It’s January 4th, and I’ve already broken two of my resolutions: to quit smoking and to stay on Nutrisystem until I lose all the weight I need to lose.
Quitting smoking is going to be the biggest challenge. I’ve smoked for twenty-one years and I like to smoke, despite all the health care issues about smoking. I’m an RN, my husband is a Respiratory Therapist. We both have seen more than a few people die from cancer and emphysema. I myself have lung disease, probably related to Lupus, which I was diagnosed with in 1994. I know I have to quit. I have an eleven year old son and he reminds me of when I was his age and my mother, who was a two-pack a day smoker, begged me to never try smoking. Ironically, I started in nursing school, where my circle of friends were mostly smokers and I just picked up the habit. Back then, you could smoke in the nurse’s lounge. Now, most hospitals even make their parking lots smoke free, and my husband has to sneak a smoke at work in his car, out in the freezing cold.
I, on the other hand, am disabled and basically homebound. I can smoke whenever I want to. We figured out that smoking was costing us about $600 a month, money we need to pay bills. I have two packs of Nicoderm patches on my bedside table, and I look at them every night, wondering when I’ll start using them. I wake up in the morning with the mindset of quitting, but for some reason, the feeling passes and I reach for the pack of cigarettes instead.

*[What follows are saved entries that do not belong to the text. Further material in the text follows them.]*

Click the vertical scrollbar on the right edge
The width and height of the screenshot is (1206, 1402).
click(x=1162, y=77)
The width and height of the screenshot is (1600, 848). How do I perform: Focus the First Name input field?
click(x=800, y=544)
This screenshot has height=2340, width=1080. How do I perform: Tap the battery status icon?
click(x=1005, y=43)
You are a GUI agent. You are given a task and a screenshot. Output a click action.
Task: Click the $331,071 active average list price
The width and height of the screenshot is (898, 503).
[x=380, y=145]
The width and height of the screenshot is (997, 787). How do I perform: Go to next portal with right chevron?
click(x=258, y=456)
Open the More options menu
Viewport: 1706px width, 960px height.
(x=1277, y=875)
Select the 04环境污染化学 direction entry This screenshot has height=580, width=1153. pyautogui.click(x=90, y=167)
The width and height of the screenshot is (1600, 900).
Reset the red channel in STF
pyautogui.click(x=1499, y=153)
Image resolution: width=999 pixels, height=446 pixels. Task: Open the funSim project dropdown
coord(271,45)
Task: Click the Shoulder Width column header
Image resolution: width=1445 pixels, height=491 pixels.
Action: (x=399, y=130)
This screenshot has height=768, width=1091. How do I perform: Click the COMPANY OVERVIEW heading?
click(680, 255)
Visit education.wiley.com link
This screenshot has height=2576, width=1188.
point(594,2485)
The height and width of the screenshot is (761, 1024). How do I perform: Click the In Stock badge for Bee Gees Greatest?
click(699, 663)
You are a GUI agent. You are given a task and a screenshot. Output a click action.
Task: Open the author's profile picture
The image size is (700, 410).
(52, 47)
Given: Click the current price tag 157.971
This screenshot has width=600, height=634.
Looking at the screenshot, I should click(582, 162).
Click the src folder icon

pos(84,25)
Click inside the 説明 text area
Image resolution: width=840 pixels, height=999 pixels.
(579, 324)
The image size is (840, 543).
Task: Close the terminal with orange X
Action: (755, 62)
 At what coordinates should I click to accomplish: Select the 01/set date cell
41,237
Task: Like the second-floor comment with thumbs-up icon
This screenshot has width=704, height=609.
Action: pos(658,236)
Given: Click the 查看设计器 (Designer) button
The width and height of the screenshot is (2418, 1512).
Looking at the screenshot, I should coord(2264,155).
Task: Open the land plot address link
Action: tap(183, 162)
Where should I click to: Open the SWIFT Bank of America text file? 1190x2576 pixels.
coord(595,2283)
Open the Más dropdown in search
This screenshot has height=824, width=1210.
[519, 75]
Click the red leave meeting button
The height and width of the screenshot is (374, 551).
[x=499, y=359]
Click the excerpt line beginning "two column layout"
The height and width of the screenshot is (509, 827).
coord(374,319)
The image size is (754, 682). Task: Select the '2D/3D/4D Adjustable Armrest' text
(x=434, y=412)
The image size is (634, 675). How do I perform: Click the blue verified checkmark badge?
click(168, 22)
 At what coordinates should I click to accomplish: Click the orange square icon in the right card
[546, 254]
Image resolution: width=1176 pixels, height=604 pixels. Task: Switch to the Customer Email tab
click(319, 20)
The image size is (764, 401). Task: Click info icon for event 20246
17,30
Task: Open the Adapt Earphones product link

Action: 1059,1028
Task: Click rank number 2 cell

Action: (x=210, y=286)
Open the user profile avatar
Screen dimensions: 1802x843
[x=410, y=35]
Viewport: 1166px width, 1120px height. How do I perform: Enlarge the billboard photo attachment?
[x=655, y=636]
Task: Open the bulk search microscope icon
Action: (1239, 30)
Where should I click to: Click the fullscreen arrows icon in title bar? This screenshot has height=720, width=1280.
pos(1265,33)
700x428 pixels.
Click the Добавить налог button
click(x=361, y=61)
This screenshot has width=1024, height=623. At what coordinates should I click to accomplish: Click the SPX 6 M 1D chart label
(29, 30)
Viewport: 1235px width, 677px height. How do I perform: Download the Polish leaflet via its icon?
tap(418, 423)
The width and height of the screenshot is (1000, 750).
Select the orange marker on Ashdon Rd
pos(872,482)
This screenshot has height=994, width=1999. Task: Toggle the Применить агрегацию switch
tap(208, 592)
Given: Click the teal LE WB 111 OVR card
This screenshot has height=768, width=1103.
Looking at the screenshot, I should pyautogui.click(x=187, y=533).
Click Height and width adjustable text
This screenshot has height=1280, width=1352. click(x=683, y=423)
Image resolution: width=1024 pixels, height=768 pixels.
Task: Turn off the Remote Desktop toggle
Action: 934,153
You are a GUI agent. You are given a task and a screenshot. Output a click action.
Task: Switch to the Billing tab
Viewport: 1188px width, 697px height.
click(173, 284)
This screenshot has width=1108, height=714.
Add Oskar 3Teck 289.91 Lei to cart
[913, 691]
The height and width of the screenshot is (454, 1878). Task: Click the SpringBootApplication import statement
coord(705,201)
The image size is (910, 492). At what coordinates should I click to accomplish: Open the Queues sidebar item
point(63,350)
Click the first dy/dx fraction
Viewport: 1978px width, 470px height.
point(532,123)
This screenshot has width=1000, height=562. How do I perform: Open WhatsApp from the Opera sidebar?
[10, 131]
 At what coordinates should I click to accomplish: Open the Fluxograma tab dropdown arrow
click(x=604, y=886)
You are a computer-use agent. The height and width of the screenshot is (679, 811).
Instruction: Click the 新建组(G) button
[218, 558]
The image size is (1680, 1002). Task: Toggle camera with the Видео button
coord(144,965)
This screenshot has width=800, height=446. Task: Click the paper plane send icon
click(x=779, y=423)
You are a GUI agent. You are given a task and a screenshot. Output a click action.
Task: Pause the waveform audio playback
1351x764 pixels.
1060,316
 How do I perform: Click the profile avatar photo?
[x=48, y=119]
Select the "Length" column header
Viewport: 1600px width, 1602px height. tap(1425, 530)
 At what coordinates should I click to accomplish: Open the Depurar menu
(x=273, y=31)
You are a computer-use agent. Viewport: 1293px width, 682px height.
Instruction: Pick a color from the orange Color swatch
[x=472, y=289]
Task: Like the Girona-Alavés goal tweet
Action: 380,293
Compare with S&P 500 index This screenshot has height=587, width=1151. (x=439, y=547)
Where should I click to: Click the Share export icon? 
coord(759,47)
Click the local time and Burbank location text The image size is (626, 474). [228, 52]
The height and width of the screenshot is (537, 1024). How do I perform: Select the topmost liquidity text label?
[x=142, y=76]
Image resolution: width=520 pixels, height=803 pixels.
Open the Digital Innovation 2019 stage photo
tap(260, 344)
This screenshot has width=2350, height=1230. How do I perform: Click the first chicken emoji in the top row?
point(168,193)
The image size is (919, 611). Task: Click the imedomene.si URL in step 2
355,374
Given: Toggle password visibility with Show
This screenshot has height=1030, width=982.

I tried Chantix, the new stop-smoking medication. I became hostile and homicidal. I actually threatened to kill my husband with a temperature probe used for cooking. I knew then that Chantix wasn’t in the cards for me. I actually tried it three times; two times I ended up in the ICU on a ventilator with massive pneumonia. I’m not sure if there is a connection between the Chantix and pneumonia, but I swore of Chantix at that point.